Biography
The son of an eminent Bordeaux doctor, Rivière became friends with Henri Alban-Fournier (later known as Alain-Fournier) at the Lycée Lakanal in Sceaux, Hauts-de-Seine. Both students prepared for the entrance examination for the École Normale Supérieure, and both failed. Rivière returned to Bordeaux in 1905, and from that date until his death maintained a quasi-daily correspondence with Alban-Fournier. In this correspondence one can see the literary tastes of both authors taking shape.
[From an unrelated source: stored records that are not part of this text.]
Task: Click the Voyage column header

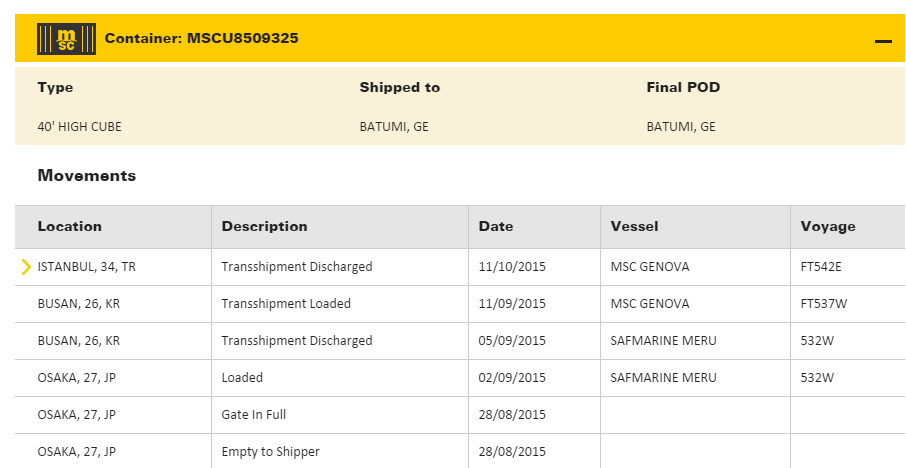Action: click(828, 226)
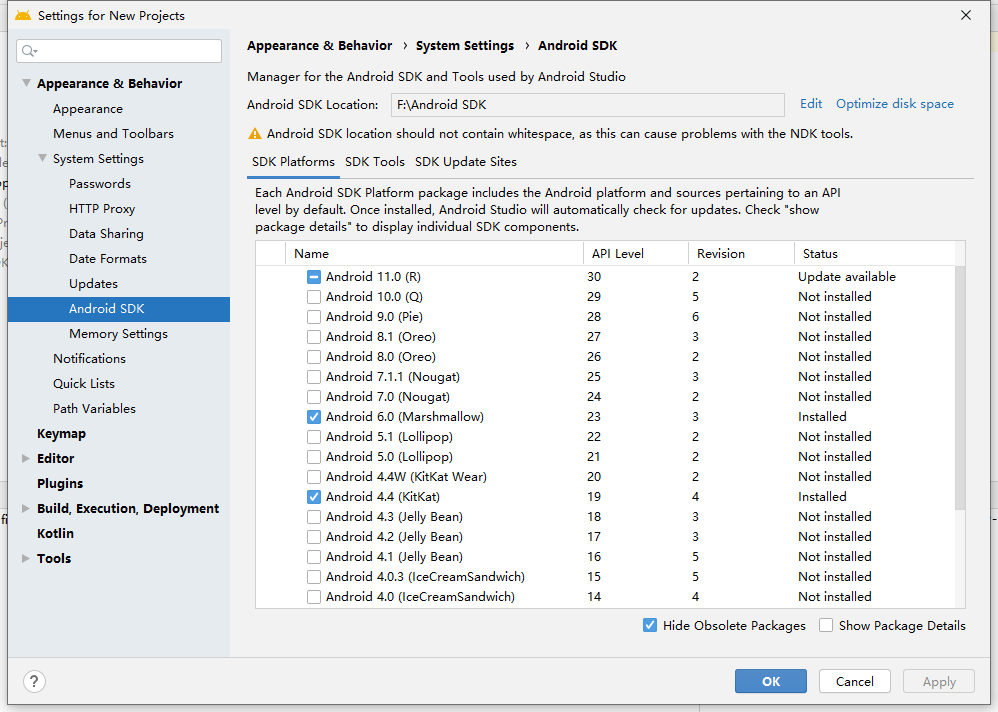The width and height of the screenshot is (998, 712).
Task: Click the Optimize disk space link
Action: point(894,103)
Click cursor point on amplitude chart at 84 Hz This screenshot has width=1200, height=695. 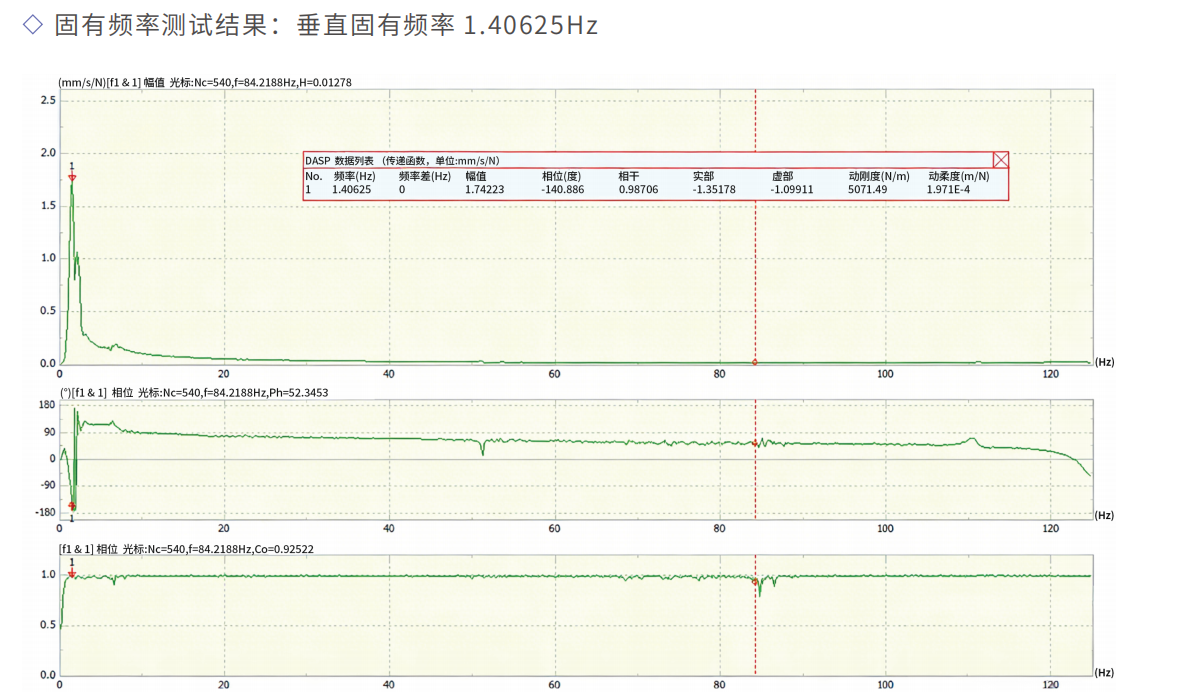point(755,361)
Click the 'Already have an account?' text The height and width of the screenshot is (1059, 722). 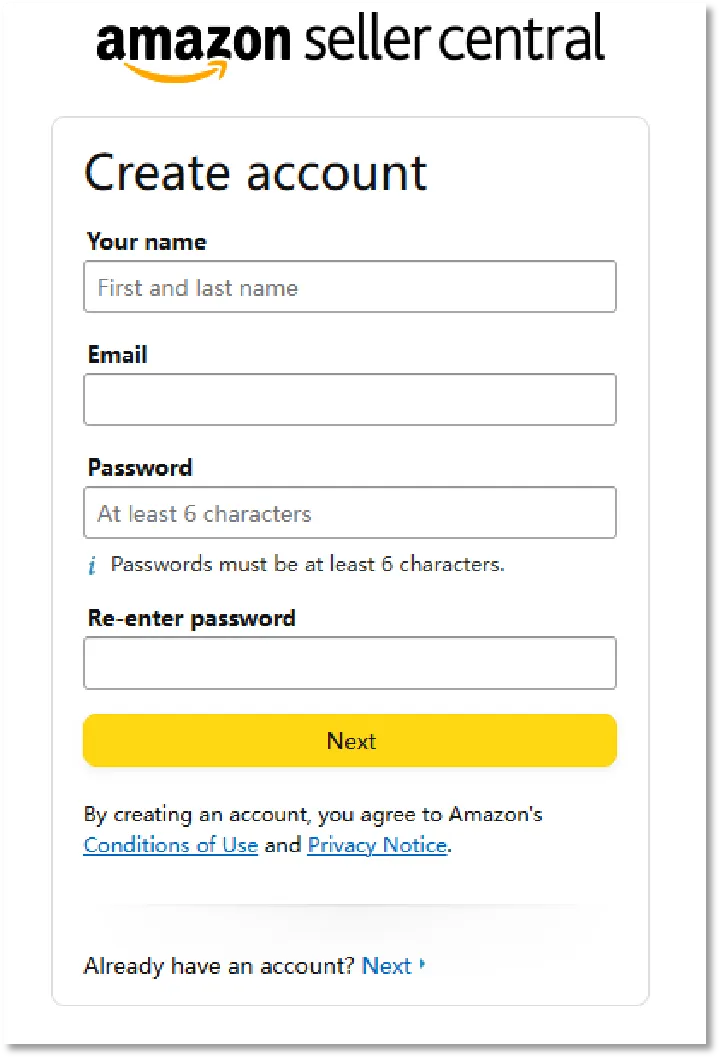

Rivière obtained an arts degree in Bordeaux, performed his military service, and returned in 1907 to Paris. Here he prepared a thesis at the Sorbonne on the Theodicy of Fénelon, while earning a living as a teacher at the Stanislas College. He came under the influences of Maurice Barrès, André Gide and Paul Claudel, with whom he corresponded. On 24 August 1908, Rivière married Isabelle Alban-Fournier, his friend Henri's younger sister. In 1913, he explicitly declared his Catholicism.
After writing for the literary revue L'Occident, Rivière became a sub-editor of the NRF in 1912. He also began to write literary criticism, which he collected and published under the title of Études. The essays in this book reveal Rivière's excellent sense of psychology.
Rivière was mobilized in 1914 in the 220th infantry, and was captured on 24 August, in an early battle. Imprisoned in a camp near Königsbrück, Saxony, he attempted several escapes, which caused him to be transferred to a disciplinary camp in Hülsberg, Hanover. His memoirs of his captivity there were published in 1918 under the title L’Allemand : souvenirs et réflexions d'un prisonnier de guerre (The German: memories and reflections of a prisoner of war). Eventually he became seriously ill, and was transferred to Switzerland where he was interned until the end of the war.
Shortly after the end of the war, Rivière restarted the NRF (whose publication had been stopped during the war). Under Rivière's direction, the NRF reappeared on 1 June 1919, and went on to publish the works of such writers as Marcel Proust, François Mauriac, Paul Valéry, Saint-John Perse, Jean Giraudoux and Jules Romains. He is remembered primarily for his 1923-24 exchange of letters with Antonin Artaud, for the remarkable ways Artaud resists Riviere's attempts at critical, literary, even psychological reduction. Around this time Rivière neglected his own career as a writer, and wrote only one short psychological novel, Aimé, published in 1922. He died of typhoid fever on 14 February 1925 in Paris.
After his death, Rivière's wife devoted herself to the posthumous classification and publication of many of his works.